A mediator is a neutral third party who helps two or more parties resolve a dispute. Mediators facilitate discussion, encourage cooperation and compromise, and help find solutions that meet everyone’s needs. A mediator may be hired by an individual, a company or a court. Professional mediators have special training in conflict resolution, and many are former judges or lawyers. They are often used for workplace disputes and family conflicts, but can be helpful in any situation where the participants cannot agree on how to solve a problem.
The mediation process begins with an introduction from the mediator, explaining the purpose of the meeting and his or her role in it. The mediator will usually also explain the difference between mediation and arbitration, which has a similar purpose but involves a binding decision.

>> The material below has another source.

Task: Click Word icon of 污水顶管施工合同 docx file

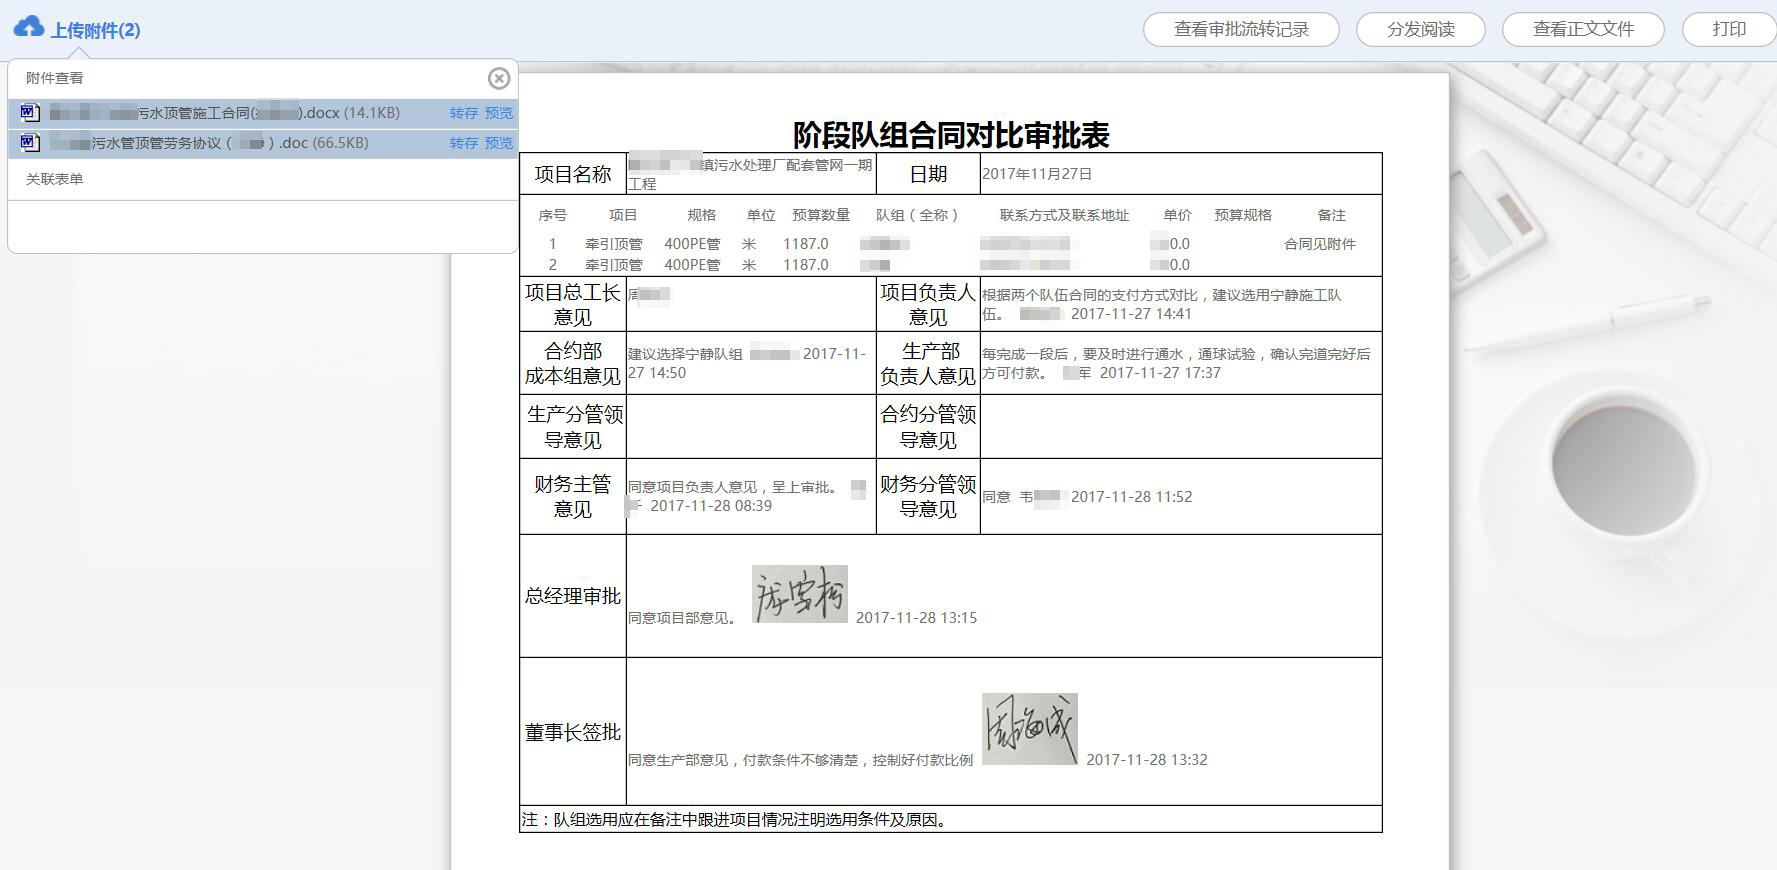Action: click(30, 113)
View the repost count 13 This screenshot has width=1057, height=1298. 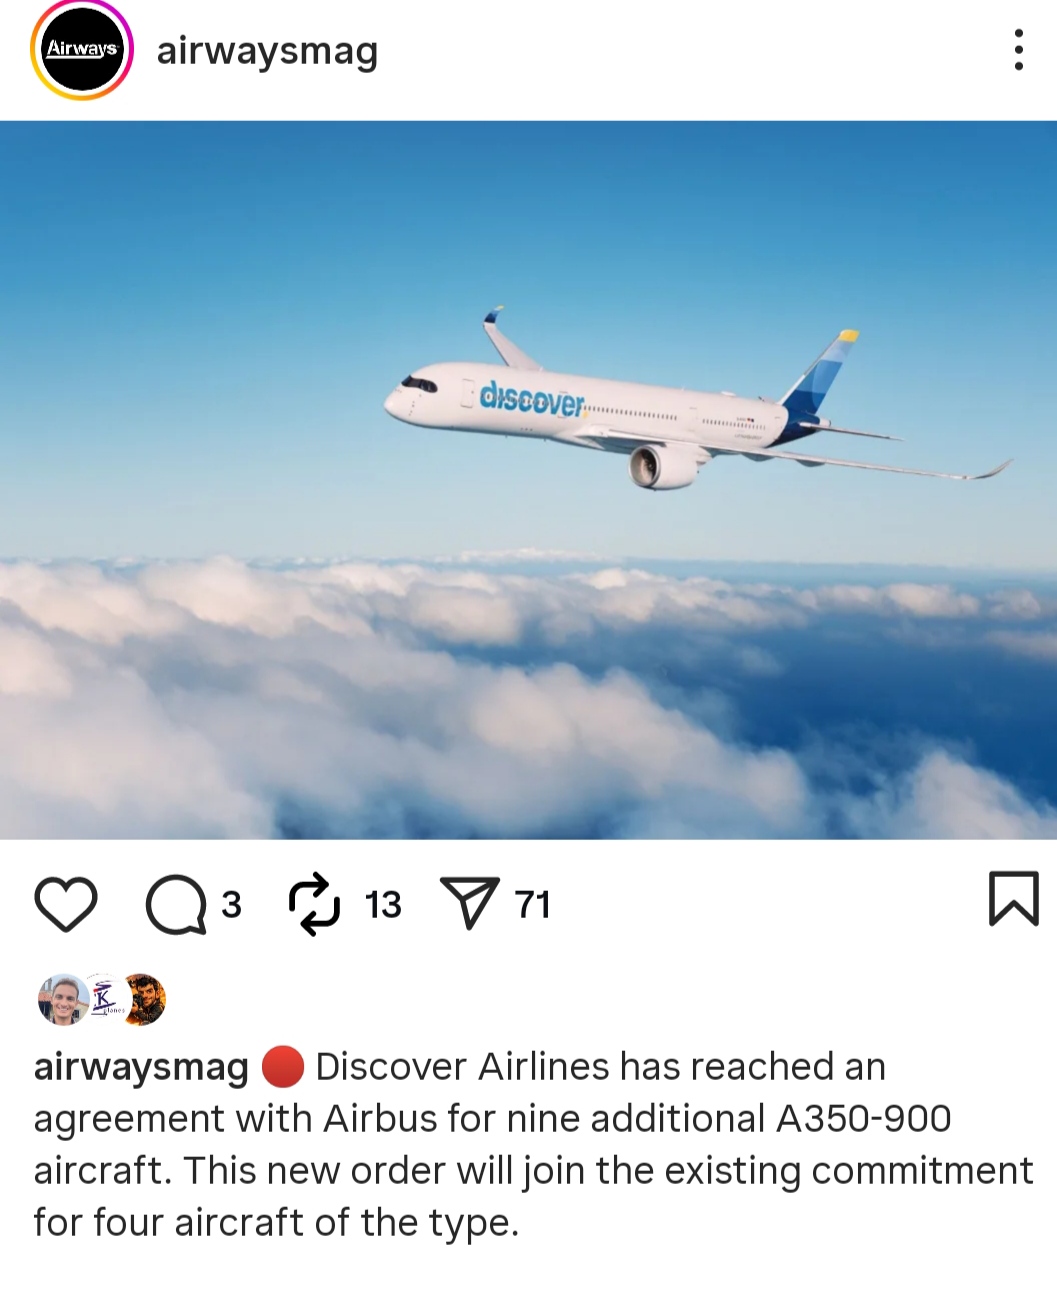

After the introduction, disputants are invited to make their opening statements. They describe their position on the issues, and include any financial and other consequences of their position. The mediator will then listen to the statements, and may encourage a joint discussion if the participants are receptive to the idea. If the participants are unable to agree on how to proceed, the mediator may invite each to go to a separate room and discuss their positions with the mediator privately. This meeting is called a caucus.
Mediation may last several hours, and participants often take breaks between sessions. This allows the parties to focus on other aspects of their lives and work, without taking too much time away from the mediation session. The length of the mediation may also depend on how many issues are being resolved, and some cases have multiple mediation sessions.
Once a mediator has established rapport with the participants, he or she will usually encourage them to reach agreement on smaller points that can then be used as building blocks for larger agreements. This can expedite the process of resolving the dispute, and allow the parties to leave the mediation with a concrete solution that they can implement immediately.
As the process continues, the mediator will help both sides understand the strength and weaknesses of their positions. They will also encourage them to consider creative and innovative solutions. If the parties are unable to reach an agreement, the mediator will help them determine whether mediation can continue.
It is important that the mediator have good listening skills. They must be able to hear the points of view of each participant and be willing to change their own opinion if necessary. The mediator should also be able to see that both parties are making progress towards reaching an agreement, and will help them understand that they have more control over the outcome than they would if they were in front of a judge or jury.
If a case cannot be resolved through mediation, the mediator will usually tell the parties that they must take their dispute to court. In some countries, courts will only hold a trial if both parties have attempted to reach a settlement through mediation. This gives the parties more control over the outcome, and may save time and money in the long run.